▶ _What to produce_: Below are records; count the lines in them that hold "Given" and give only the count.

*** Opening Available data ***

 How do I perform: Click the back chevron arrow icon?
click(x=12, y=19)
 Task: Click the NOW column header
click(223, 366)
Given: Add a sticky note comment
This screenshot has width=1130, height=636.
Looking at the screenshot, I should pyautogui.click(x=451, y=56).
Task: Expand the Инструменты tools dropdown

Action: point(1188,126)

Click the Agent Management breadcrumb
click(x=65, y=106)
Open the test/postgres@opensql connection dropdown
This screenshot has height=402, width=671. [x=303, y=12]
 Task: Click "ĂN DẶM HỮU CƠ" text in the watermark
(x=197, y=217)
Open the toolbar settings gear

*** Closing Available data ***
*** Opening Available data ***

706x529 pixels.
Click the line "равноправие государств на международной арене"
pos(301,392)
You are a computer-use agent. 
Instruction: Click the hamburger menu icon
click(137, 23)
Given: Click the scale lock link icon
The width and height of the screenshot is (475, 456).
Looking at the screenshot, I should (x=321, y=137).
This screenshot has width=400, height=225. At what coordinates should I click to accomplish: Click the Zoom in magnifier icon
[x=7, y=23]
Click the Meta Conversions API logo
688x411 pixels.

*** Closing Available data ***
*** Opening Available data ***

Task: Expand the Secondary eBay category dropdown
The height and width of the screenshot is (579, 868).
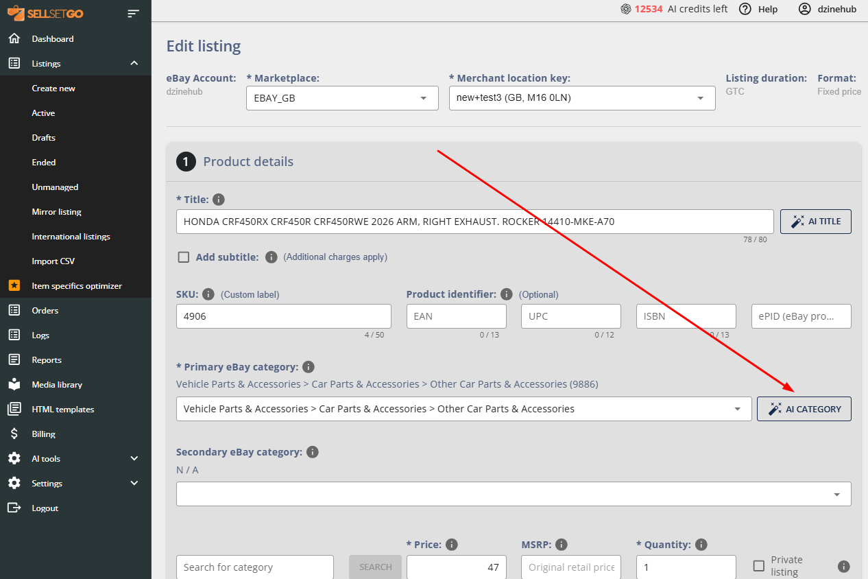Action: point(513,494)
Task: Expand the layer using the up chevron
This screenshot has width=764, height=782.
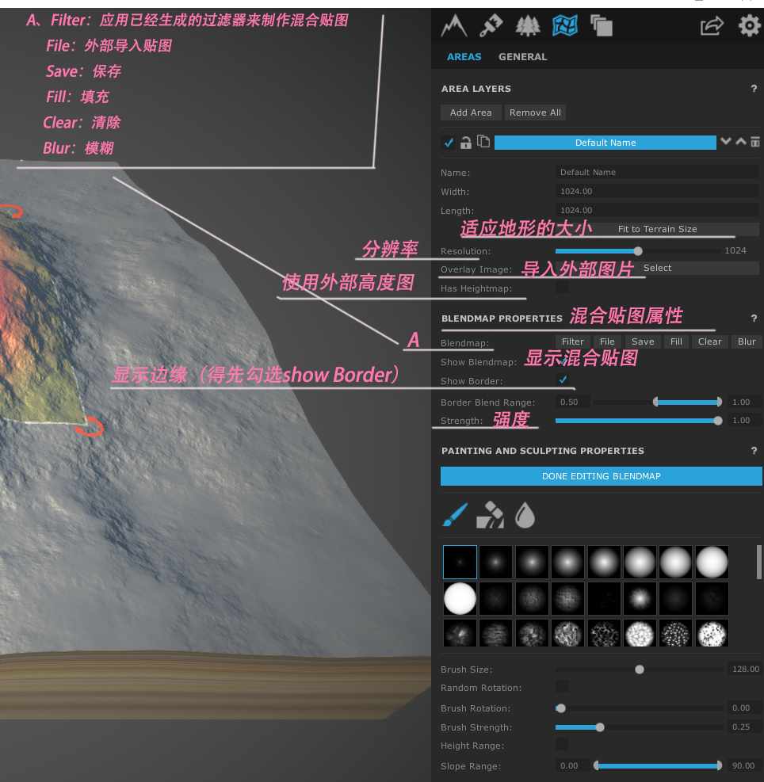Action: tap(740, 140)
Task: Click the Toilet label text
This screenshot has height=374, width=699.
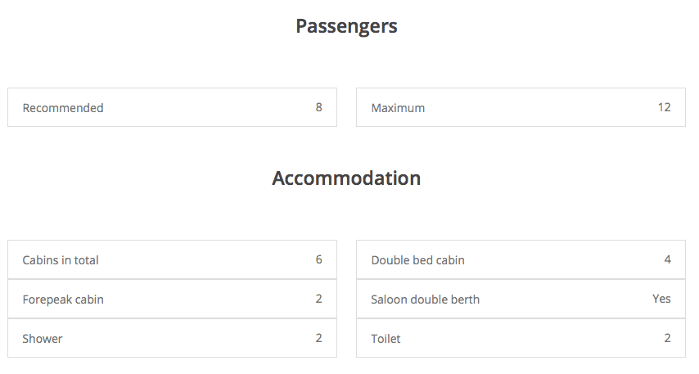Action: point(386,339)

*** Closing Available data ***

▶ _Finished task_: 2